First, the Abkhazia-Russia relationship is already closer than contours of integration defined by the (only partially implemented) Union State treaty. Over the past decade, Russia has invested in Abkhazia’s infrastructure, electrical grid and military modernization (see EDM, October 24, 2014, September 25, 2019; Agenda.ge, February 27, 2019). However, the crucial, economically sustaining funds from the Kremlin have been drying up in recent years, a phenomenon only accentuated by the current COVID-19 crisis (Mei.edu, September 28). Despite this close relationship, there are still two major Russian policy goals Bzhania has stymied: he has prevented Abkhazians from being able to gain Russian citizenship and refused to grant the right to buy and own real estate to Russian nationals (see EDM, June 15). The latter point in particular has frustrated Moscow, with Foreign Minister Sergei Lavrov commenting that they “are a little surprised that this problem remains unresolved” (Civil.ge, October 14). Abkhazia’s accession to the Union State would likely bring about a policy shift in these matters; however, conceding on the real estate issue would cause an uproar in Abkhazia, as it would negate decades of public cries against Georgianization and the dilution of Abkhaz power over their homeland.

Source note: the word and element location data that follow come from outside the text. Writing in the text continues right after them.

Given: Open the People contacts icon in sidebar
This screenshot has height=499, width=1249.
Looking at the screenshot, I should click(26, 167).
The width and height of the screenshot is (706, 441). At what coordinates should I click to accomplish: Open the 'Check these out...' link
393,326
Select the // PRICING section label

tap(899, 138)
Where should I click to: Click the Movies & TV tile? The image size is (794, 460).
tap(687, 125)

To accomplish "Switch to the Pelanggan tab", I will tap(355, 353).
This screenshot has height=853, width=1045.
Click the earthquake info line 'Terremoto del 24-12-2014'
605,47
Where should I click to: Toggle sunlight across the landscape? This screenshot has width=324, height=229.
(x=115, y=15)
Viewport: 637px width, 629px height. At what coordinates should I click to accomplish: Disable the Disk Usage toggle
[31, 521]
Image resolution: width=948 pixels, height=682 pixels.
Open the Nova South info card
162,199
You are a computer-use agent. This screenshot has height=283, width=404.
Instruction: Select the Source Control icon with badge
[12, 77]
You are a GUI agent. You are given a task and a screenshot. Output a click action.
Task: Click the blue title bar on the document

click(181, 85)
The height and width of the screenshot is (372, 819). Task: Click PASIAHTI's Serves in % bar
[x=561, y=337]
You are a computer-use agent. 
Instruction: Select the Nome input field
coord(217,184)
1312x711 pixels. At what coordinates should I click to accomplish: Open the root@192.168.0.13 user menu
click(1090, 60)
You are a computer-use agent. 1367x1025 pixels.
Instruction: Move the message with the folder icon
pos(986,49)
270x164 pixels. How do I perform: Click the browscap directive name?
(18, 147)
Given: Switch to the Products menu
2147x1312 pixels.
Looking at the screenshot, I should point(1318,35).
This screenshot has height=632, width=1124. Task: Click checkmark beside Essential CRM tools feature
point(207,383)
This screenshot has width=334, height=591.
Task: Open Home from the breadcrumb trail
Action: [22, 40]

Second, any further formalizing of the close Abkhazian-Russian ties would complicate the Circassian question. Russia is currently considering merging the Republic of Adygea with Krasnodar Krai in an attempt to reduce the number of North Caucasus republics, causing a great amount of backlash among local Circassians (see EDM, June 16, 2020; Regnum, September 24, 2018). The Abkhaz would likely support the Circassian cause, as they have before: In 2017, Ruslan Gvashev, a Shapsugh activist and Abkhaz war hero, faced prosecution by the Russian government for the “organization of an unauthorized action,” during which he and several other Shapsughs prayed around a tree on the Circassian memorial day of mourning (Chegem.su, September 28, 2017). But Arshba, at the behest of then-President Khajimba, accompanied a presidential envoy to visit Gvashev at his home, where he was carrying on a hunger strike to protest the court’s decision against him, to indicate the Abkhazian government’s support for him. The question then becomes whether the Abkhaz will extend their support beyond territorial boundaries, to topics such as the repatriation of the Circassian diaspora back to their homeland in the Northwest Caucasus.